3. | Miscellaneous. |
(a) | Ratification of the Agreement. Except as otherwise provided in this Amendment, all of the terms, representations, warranties, agreements, covenants and other provisions of the Agreement are hereby ratified and confirmed and shall continue to be in full force and effect in accordance with their respective terms. |
(b) | Entire Agreement; Supersedure. This Amendment, together with the Agreement, contains the entire agreement among the Parties with respect to the subject matter hereof and thereof and supersedes all previous understandings or agreements among the Parties, whether oral or written, with respect to their subject matter.

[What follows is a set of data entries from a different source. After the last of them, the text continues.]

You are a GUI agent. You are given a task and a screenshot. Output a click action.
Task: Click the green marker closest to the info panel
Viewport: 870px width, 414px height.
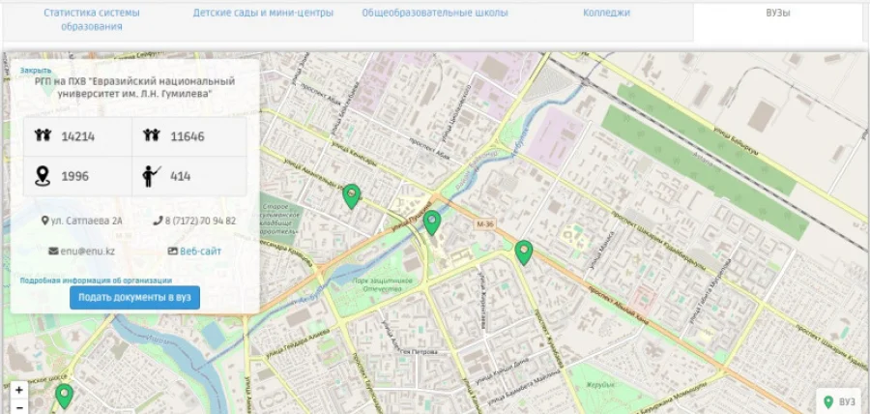coord(352,196)
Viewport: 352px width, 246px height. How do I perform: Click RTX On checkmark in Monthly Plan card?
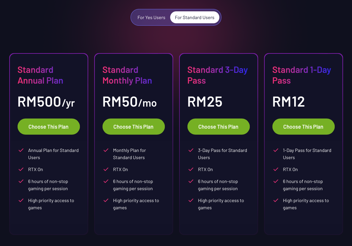point(106,169)
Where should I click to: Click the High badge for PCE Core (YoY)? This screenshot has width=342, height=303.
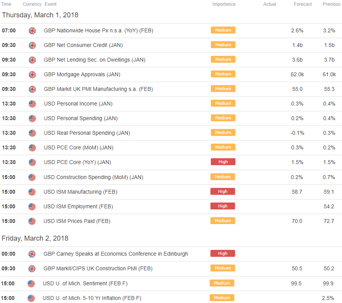(x=223, y=162)
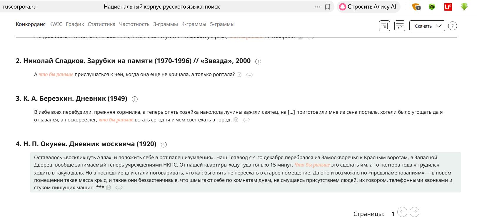Open the help question mark icon

[452, 26]
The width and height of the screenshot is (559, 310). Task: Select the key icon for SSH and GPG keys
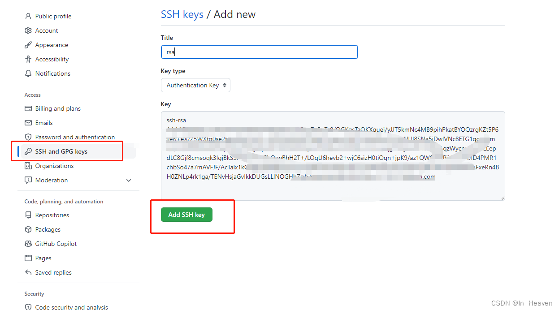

No understanding, representation, promise, agreement, inducement or statement of intention, whether oral or written, has been made by either Party which is not embodied in or superseded by this Amendment or the Agreement, unless it is contained in a written amendment of the Agreement executed by the Parties after the execution and delivery of this Amendment, and no Party shall be bound by or liable for any alleged representation, promise, agreement, inducement or statement of intention not set forth in this Amendment or the Agreement. |
(c) | Counterparts. This Amendment may be executed in one or more counterparts (including by facsimile or portable document format (pdf)) for the convenience of the Parties hereto, each of which counterparts will be deemed an original, but all of which counterparts together will constitute one and the same agreement. |
[SIGNATURE PAGES FOLLOW]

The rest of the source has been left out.